Lavoro

Nella cessione di ramo d’azienda il trasferimento del lavoratore avviene anche senza il suo consenso


In questo senso si è espressa la Corte di Cassazione in un caso in cui un lavoratore dipendente aveva manifestato il suo dissenso ad essere trasferito nella nuova impresa cessionaria non presentandosi sul nuovo posto di lavoro, la cessionaria pertanto aveva inviato a questi una lettera di licenziamento, ritenendo espresso per facta concludentia il dissenso del lavoratore alla prosecuzione del rapporto di lavoro nella nuova impresa.
I giudici di merito avevano rigettato il ricorso del lavoratore che aveva impugnato per illegittimità la lettera raccomandata con cui la nuova impresa, preso atto del disinteresse alla prosecuzione del rapporto da parte del lavoratore, poneva nel nulla la contestazione disciplinare comunicatagli per la sua assenza, in ragione del fatto che nessun rapporto di lavoro era mai stato instaurato tra le parti. Nella sostanza, per i giudici di merito, il comportamento assunto dal dipendente nella vicenda integrava un rifiuto a concludere un contratto di lavoro con l'impresa cessionaria; tale opposizione al passaggio diretto alle dipendenze dell’impresa cessionaria era da considerarsi coerente con i dettami di cui all'art.2112 c.c. nella interpretazione resa dalla Corte di Giustizia Europea in sue numerose conclusioni.

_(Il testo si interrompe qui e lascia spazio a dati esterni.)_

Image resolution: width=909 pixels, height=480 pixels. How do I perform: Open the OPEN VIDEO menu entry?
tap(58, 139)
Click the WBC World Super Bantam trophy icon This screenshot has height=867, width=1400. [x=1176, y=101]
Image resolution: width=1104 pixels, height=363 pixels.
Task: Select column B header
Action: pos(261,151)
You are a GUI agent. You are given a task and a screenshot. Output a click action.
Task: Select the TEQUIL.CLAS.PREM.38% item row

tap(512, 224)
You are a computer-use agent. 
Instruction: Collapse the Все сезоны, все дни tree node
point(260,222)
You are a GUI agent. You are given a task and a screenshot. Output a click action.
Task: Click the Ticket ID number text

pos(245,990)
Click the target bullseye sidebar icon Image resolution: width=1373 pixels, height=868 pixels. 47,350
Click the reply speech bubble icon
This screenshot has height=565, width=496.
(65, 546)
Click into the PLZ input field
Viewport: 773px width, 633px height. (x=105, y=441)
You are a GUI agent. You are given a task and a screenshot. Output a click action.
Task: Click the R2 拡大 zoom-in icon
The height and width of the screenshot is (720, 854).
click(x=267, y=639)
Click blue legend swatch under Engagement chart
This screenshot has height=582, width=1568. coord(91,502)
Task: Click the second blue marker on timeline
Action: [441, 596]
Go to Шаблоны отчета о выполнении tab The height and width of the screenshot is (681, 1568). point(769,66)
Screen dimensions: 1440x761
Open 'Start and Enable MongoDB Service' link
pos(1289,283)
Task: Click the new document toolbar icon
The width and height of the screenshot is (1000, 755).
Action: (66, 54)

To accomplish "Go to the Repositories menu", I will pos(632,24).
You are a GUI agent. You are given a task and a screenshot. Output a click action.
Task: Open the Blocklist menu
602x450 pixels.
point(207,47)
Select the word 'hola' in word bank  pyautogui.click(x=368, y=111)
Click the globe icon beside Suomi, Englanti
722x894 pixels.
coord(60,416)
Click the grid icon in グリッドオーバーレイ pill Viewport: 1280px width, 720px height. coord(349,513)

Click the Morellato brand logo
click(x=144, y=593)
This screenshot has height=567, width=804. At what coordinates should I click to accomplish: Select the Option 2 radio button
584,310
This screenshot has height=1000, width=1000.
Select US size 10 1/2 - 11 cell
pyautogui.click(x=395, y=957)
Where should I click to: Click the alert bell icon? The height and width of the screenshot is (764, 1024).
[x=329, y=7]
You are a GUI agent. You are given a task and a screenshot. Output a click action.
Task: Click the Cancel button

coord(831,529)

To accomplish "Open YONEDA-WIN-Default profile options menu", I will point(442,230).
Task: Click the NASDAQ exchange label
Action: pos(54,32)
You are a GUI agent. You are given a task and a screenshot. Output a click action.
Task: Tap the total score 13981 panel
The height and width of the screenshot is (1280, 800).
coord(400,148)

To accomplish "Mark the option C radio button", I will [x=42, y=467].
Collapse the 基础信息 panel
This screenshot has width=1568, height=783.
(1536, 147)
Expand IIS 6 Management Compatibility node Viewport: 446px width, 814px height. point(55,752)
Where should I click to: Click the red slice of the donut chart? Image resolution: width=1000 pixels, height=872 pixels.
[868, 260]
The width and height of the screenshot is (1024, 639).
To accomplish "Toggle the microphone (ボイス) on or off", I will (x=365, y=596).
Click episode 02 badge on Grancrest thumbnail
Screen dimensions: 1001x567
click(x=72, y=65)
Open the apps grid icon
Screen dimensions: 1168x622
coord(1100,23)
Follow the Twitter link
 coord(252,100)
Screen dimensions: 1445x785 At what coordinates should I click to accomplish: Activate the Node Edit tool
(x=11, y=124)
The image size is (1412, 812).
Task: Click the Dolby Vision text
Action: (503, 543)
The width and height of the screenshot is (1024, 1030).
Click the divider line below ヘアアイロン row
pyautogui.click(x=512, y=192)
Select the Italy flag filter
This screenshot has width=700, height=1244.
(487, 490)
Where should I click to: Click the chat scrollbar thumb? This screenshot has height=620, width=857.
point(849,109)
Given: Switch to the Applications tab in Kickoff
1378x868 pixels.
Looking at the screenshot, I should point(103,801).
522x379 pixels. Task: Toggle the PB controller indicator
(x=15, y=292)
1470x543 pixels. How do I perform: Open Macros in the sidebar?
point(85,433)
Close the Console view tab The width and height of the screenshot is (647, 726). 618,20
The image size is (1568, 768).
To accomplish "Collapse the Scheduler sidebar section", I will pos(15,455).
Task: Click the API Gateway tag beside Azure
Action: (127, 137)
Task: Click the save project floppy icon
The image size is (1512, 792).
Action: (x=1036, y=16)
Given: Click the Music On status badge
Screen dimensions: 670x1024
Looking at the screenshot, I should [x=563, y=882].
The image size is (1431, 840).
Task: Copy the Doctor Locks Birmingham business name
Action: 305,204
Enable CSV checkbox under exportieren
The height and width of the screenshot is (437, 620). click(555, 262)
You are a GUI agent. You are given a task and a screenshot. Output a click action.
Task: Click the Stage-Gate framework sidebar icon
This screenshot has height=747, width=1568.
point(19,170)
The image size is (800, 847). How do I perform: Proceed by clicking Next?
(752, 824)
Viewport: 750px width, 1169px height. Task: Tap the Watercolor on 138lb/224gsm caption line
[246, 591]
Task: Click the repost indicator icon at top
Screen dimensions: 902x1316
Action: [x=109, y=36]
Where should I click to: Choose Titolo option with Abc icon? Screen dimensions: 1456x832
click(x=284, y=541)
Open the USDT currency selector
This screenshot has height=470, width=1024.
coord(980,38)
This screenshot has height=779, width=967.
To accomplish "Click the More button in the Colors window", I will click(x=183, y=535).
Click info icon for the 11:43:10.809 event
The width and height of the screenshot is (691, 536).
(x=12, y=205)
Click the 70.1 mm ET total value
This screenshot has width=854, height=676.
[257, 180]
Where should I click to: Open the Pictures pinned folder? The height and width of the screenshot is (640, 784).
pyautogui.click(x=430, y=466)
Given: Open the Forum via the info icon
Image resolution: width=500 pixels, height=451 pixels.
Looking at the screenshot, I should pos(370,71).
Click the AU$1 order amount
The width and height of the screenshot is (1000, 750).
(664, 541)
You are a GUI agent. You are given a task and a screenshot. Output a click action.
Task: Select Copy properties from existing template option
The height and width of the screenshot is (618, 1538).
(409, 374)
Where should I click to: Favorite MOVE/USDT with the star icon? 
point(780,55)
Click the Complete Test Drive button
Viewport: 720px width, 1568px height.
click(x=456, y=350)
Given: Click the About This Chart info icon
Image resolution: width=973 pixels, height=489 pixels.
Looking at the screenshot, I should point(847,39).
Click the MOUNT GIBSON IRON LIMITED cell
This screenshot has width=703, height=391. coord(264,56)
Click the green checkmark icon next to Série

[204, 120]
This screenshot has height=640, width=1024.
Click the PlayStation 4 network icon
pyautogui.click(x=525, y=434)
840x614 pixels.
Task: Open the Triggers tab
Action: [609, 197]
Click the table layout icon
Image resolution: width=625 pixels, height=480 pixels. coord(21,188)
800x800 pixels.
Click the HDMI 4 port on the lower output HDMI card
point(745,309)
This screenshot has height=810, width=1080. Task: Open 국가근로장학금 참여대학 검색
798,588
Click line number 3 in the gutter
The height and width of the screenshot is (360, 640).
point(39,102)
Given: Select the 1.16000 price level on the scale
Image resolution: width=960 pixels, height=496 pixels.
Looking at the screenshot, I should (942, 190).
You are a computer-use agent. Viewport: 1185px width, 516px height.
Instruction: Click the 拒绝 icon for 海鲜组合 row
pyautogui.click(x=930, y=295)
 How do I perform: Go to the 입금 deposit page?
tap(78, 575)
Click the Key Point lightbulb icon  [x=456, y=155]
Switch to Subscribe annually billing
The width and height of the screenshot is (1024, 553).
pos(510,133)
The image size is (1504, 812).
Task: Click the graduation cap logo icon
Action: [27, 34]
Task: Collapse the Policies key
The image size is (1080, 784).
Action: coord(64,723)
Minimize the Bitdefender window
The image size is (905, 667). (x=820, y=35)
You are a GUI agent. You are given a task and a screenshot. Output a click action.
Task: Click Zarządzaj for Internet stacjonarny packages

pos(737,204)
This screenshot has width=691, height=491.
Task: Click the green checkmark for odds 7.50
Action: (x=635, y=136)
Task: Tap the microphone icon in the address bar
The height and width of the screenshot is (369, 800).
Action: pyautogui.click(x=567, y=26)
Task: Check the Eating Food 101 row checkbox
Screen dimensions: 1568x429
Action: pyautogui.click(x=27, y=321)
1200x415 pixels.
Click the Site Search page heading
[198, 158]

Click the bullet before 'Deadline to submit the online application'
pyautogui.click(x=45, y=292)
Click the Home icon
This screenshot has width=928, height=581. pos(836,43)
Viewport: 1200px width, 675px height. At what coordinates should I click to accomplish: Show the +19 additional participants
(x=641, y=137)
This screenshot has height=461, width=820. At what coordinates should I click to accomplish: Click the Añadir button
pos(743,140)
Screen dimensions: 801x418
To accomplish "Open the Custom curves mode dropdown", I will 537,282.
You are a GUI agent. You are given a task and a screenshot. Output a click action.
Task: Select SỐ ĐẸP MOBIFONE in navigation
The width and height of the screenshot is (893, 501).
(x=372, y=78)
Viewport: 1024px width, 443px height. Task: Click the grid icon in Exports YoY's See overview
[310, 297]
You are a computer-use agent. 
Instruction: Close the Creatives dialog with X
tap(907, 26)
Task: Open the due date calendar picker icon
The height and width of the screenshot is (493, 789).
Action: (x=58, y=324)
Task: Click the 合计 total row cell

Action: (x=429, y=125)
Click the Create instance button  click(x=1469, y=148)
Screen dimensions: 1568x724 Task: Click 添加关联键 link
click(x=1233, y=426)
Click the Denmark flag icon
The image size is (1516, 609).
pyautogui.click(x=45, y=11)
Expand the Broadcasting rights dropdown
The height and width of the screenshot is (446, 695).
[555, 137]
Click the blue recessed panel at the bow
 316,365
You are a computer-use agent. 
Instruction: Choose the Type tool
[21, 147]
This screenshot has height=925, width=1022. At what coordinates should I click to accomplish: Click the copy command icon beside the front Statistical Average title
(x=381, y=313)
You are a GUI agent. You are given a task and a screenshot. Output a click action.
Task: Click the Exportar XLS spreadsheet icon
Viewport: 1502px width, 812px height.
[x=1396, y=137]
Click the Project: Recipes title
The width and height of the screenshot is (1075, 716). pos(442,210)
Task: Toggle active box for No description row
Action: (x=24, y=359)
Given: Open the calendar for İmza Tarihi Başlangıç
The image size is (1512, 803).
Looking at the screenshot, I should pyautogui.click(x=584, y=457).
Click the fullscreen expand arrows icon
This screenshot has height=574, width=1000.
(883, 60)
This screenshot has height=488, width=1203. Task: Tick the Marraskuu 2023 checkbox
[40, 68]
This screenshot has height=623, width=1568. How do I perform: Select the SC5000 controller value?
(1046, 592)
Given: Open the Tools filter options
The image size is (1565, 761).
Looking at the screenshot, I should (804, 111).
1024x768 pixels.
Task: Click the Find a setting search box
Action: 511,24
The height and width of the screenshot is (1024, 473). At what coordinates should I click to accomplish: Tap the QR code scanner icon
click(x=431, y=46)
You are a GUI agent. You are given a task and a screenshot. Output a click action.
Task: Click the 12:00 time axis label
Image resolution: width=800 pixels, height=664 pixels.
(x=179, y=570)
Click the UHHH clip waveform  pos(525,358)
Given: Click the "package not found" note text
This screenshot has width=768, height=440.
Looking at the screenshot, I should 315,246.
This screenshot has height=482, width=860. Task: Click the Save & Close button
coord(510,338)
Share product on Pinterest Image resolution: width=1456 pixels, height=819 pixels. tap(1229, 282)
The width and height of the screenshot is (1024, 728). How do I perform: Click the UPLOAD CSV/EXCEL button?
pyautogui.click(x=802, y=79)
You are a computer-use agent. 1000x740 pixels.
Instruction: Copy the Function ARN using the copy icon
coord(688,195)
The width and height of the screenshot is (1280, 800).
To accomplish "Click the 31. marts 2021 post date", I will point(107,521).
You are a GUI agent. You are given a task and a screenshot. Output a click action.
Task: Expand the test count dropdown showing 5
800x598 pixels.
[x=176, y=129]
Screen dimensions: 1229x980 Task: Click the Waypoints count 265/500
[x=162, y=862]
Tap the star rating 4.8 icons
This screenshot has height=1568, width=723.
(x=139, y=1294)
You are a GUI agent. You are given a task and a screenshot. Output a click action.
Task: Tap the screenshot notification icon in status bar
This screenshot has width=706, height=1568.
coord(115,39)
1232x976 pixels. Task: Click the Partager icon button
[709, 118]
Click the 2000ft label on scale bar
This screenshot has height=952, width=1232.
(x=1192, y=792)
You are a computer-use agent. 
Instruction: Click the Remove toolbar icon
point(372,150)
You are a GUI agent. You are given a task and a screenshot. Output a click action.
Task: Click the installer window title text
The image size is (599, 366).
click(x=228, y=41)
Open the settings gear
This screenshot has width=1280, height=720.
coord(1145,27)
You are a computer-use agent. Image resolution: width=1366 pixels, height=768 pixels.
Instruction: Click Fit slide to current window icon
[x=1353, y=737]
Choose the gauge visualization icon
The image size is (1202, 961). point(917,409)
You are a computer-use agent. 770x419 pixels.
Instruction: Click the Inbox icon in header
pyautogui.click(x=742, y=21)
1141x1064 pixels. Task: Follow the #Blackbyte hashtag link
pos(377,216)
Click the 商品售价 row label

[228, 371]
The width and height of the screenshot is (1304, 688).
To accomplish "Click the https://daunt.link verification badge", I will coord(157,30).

A fronte di tale decisione, il lavoratore ricorre in Cassazione, la quale accoglie il ricorso (Sentenza n. 12919/2017), chiarendo che a fronte di un trasferimento d'azienda o di un suo ramo, l'ordinamento predispone un sistema di garanzia per i lavoratori, di continuità dell'occupazione, nel senso che il rapporto di lavoro continua con il cessionario ed il lavoratore conserva tutti i diritti che ne derivano (art.2112 c.c.). Ne consegue, coerentemente, da un lato, che la vicenda traslativa dell'impresa non può costituire motivo di licenziamento né per il cedente né per il cessionario; dall'altro, che non è richiesto il consenso “dei lavoratori coinvolti, dato l'effetto di trasferimento automatico ex lege connesso alla configurazione del trasferimento d'azienda. In tale contesto normativo, la cessione di azienda è stata configurata, con riferimento alla posizione del lavoratore, quale successione legale nel contratto che, non richiedendo il consenso del contraente ceduto, non è assimilabile alla cessione negoziale per la quale tale consenso opera da elemento costitutivo della fattispecie di cui all'art.1406 cod. civ.” (vedi Cass. 22/7/2002 n.10701; Cass. 9/10/2009 n. 21481; Cass. 7/3/2013 n. 5678). In tal senso, si è espressa del resto anche la giurisprudenza della Corte di Giustizia, laddove ha affermato (vedi sentenza 24/1/2002 C/51/00) che l'art.3, n.1, della direttiva n. 77/187 sancisce il principio del trasferimento automatico al cessionario dei diritti e degli obblighi che risultano per il cedente dai contratti di lavoro esistenti alla data del trasferimento dell'impresa. La regola che risulta da queste disposizioni, secondo cui il trasferimento avviene senza il consenso delle parti in causa, è imperativa; non è consentito derogarvi in senso sfavorevole ai lavoratori.

E’ ammesso ad ogni modo per il lavoratore, il rifiuto al trasferimento che deve essere manifestato mediante recesso ai sensi della normativa in materia di licenziamenti (art. 2112 c.c. quarto comma). Dunque, né il diritto comunitario né l'attuale normativa interna riconoscono in capo al lavoratore un diritto di opposizione ex ante al trasferimento, rimanendo irrilevante il suo consenso al trasferimento dell'azienda o del ramo d'azienda presso cui presta la propria attività lavorativa, che si configura astrattamente in termini di automaticità, non escludendosi però che il dipendente possa in ogni caso, dopo il trasferimento automatico del suo rapporto lavorativo, preferire di recedere dal rapporto già costituitosi in maniera espressa e con una inequivocabile condotta.